Unsurprisingly, Wall Street analysts considered a buyback restart to be a positive catalyst for bank stocks. On Dec. 21, Erika Najarian, an analyst at Bank of America Corp. (BAC, Financial) observed that JPMorgan's announcement was likely just the beginning, as other banks were bound to follow suit in short order.
Bank stock rally may have legs
Bank stocks have continued to bubble up on the back of buyback hopes. Investors who lacked exposure to the banking sector during the recent rally may not have missed the boat entirely, however. On Jan. 4, Barclays (LSE:BARC) offered its latest update on bank stocks. According to a team of analysts led by Jason Goldberg, the Fed's relaxation of capital restrictions should give banks' growth prospects a sustained boost:
"Following an expected 30%-plus decline in EPS at the median bank in 2020, we believe over 50% growth is possible over the next two years."
Barclays expects banks' earnings to rebound significantly in 2021 despite the Fed's plans to keep interest rates near zero. According to Barclays, reduced loan loss provisions will be the key driver of earnings growth. The analysts also believe that banks, having returned to a growth footing, will see earnings multiple expansion driven by growing tangible book values.
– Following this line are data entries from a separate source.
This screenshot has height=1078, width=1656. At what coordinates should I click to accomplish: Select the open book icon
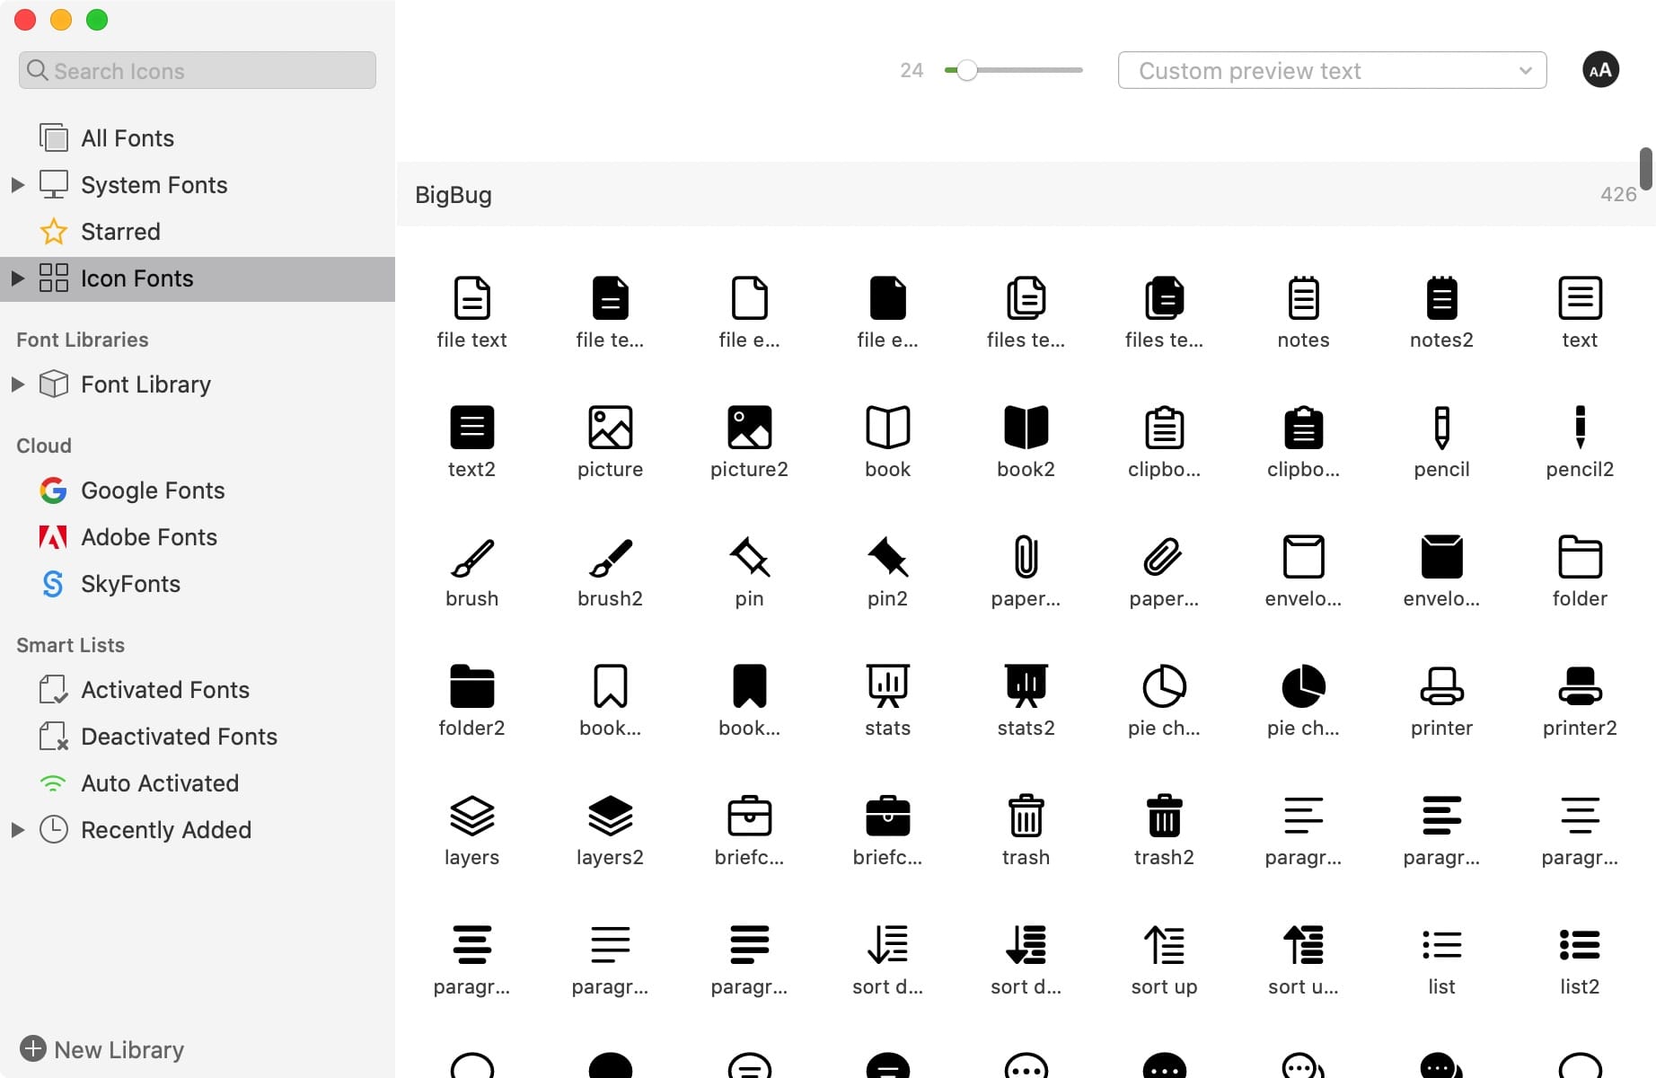pyautogui.click(x=887, y=428)
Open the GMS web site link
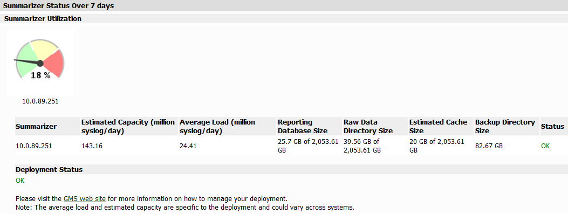Viewport: 568px width, 214px height. click(84, 198)
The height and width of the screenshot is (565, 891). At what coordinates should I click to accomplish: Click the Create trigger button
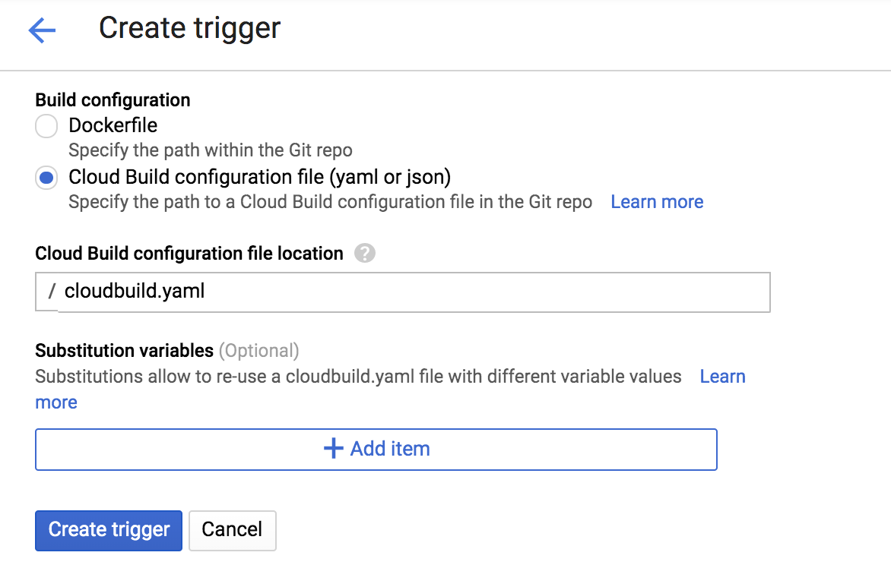click(109, 529)
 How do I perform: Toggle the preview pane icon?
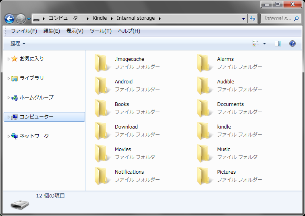tap(278, 44)
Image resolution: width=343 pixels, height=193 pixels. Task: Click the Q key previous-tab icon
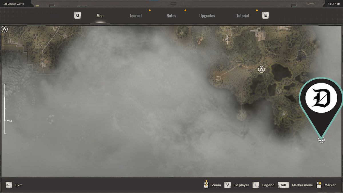pos(77,15)
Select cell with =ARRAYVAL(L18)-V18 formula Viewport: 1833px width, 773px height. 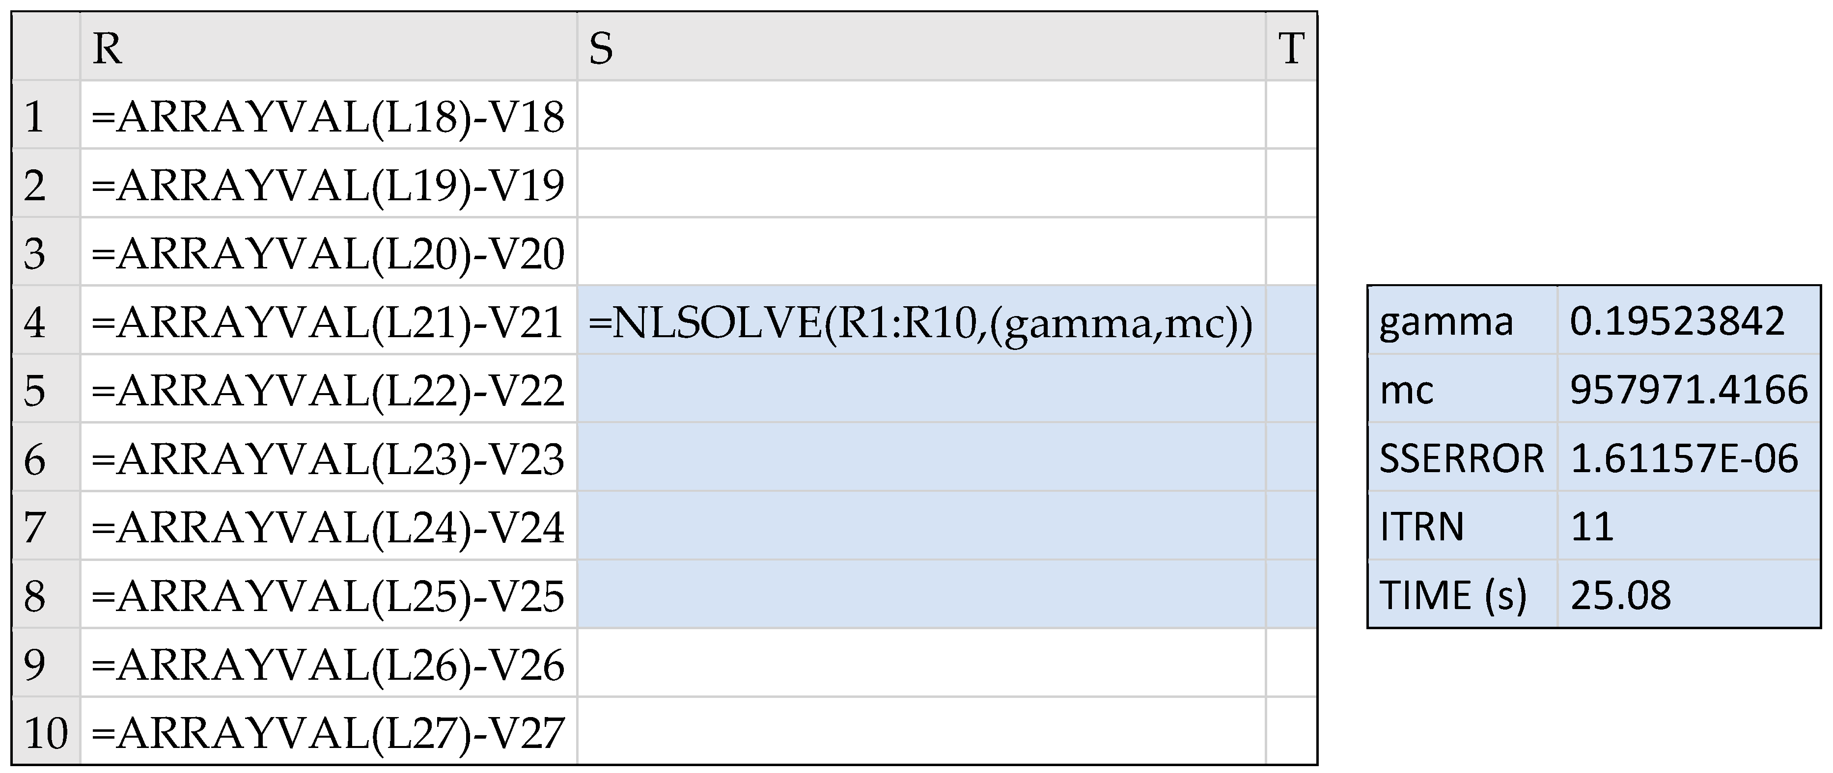click(x=328, y=115)
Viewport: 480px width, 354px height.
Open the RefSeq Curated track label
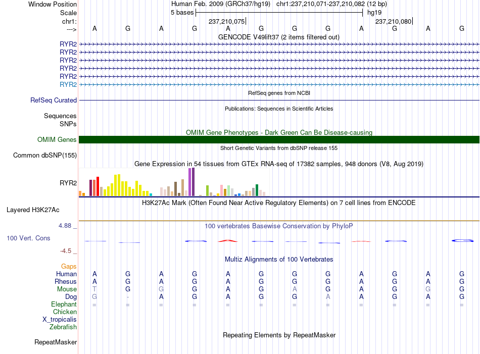(54, 100)
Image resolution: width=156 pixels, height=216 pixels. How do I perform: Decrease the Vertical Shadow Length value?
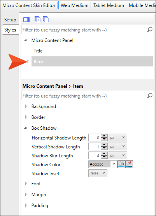104,148
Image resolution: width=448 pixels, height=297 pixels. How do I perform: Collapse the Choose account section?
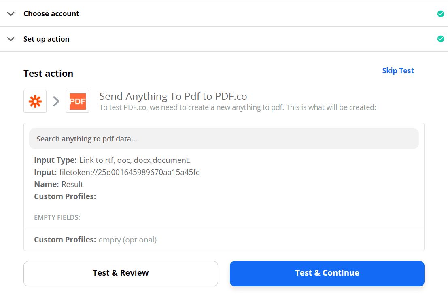click(x=11, y=13)
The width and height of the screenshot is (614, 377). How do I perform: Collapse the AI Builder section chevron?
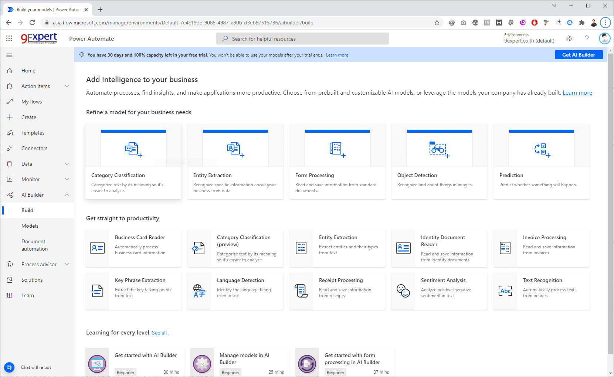pyautogui.click(x=67, y=194)
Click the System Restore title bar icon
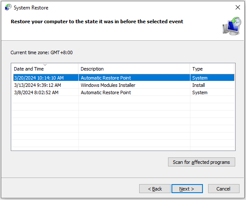 point(8,7)
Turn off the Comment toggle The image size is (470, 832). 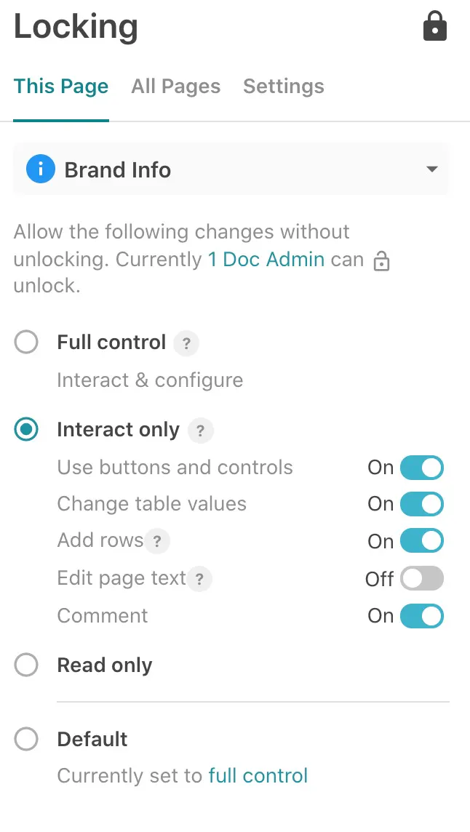coord(421,616)
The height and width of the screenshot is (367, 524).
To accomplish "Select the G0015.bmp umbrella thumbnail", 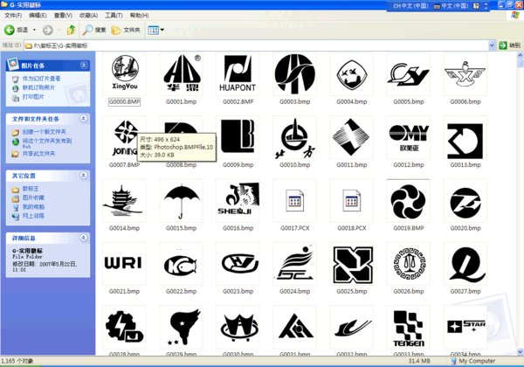I will coord(181,198).
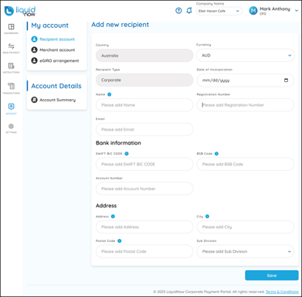This screenshot has height=297, width=302.
Task: Click the Registration Number input field
Action: (246, 105)
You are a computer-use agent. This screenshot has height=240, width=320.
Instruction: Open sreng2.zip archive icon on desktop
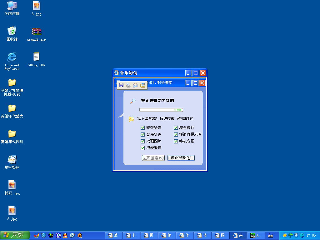pos(37,32)
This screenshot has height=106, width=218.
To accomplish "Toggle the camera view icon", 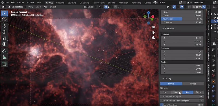I will coord(153,38).
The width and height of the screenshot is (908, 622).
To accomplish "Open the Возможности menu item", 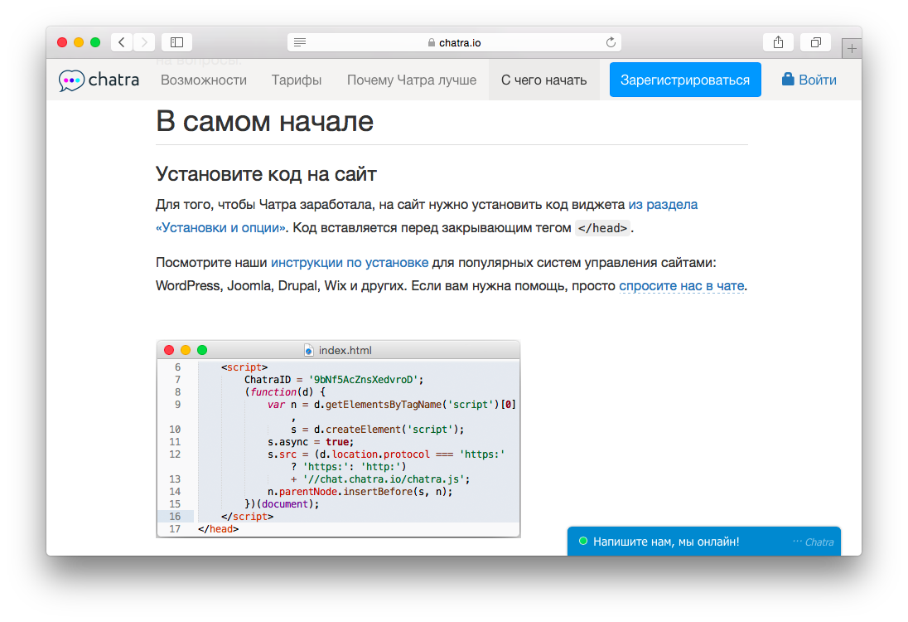I will (x=204, y=80).
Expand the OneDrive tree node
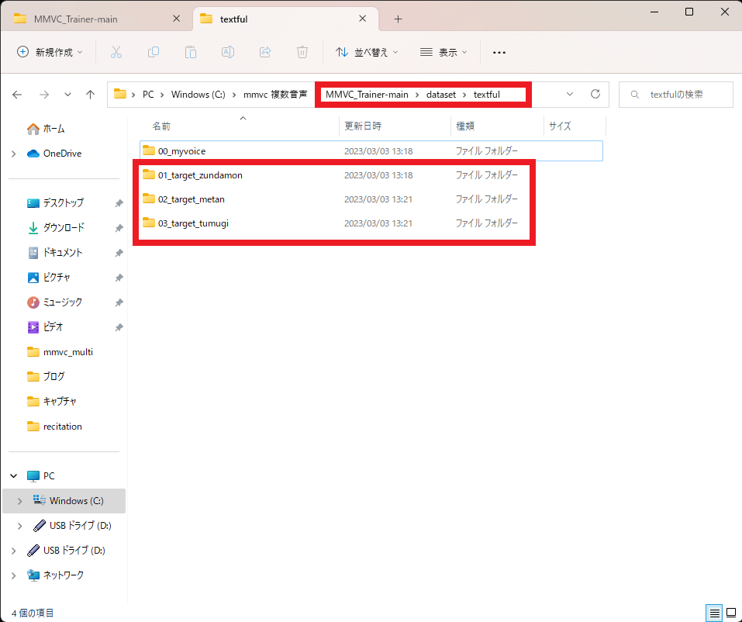742x622 pixels. point(14,154)
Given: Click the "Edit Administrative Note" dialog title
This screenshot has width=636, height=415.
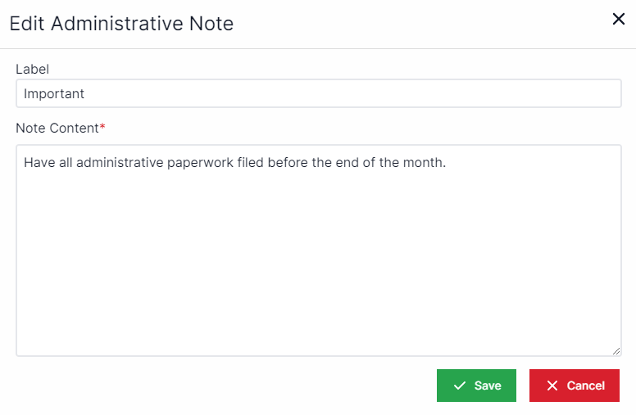Looking at the screenshot, I should (121, 24).
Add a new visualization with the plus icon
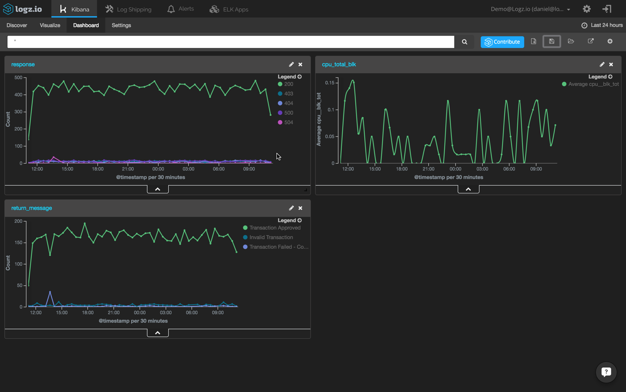This screenshot has height=392, width=626. click(x=610, y=41)
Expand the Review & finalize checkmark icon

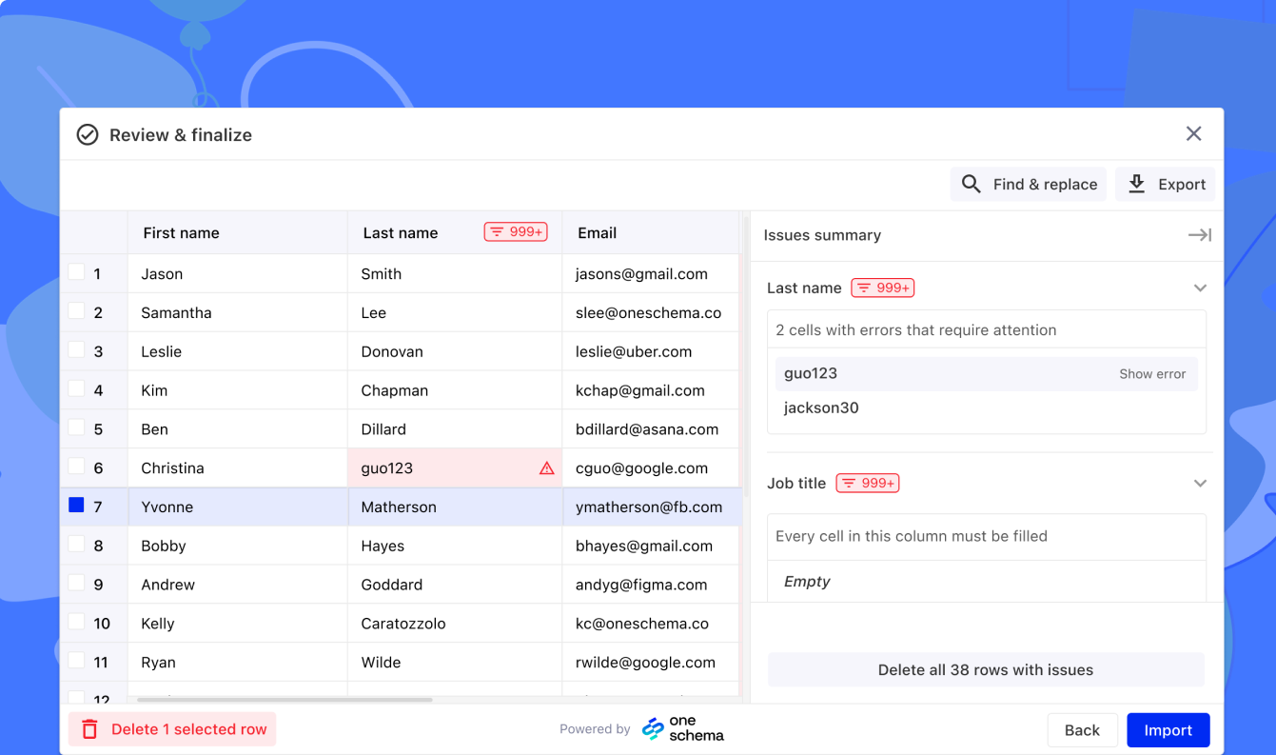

While most banks should be set to benefit from these sector-wide tailwinds, Barclays singled out three names as particularly strong investment candidates worthy of an upgrade to an "overweight" rating:
- Morgan Stanley (MS): Price target raised from $60 to $88; 47% upside from last week's close.
- Goldman Sachs: Price target raised from $270 to $362; 34% upside from last week's close.
- Ally Financial Inc. (ALLY, Financial): Price target raised from $30 to $48; 17% upside from last week's close.
According to Barclays, these banks are well positioned to thrive in the 2021 market environment. With strong balance sheets and plenty of cash to fund buybacks, they do indeed look quite strong.
Overall, there is little in Barclays' banking industry forecast with which I would take issue. Banks are clearly in a much stronger financial position than they were during the Great Financial Crisis more than a decade ago. Moreover, the Barclays analysts are fully cognizant of the threats to their thesis, including the potential resurgence of the coronavirus pandemic and the risk of renewed political interference by a more regulation-minded Biden administration.
In my view, the Fed's decision to hold interest rates at or near zero for the foreseeable future will undoubtedly weigh on banks' profitability to a degree. Even so, it is my assessment that their robust balance sheets will provide sufficient protection from potential macroeconomic shocks in 2021, while solid profitability will continue to undergird their performance. Consequently, I see large bank stocks, including Morgan Stanley and Goldman Sachs, as fairly compelling investment prospects in the first half of the year.
Disclosure: No positions.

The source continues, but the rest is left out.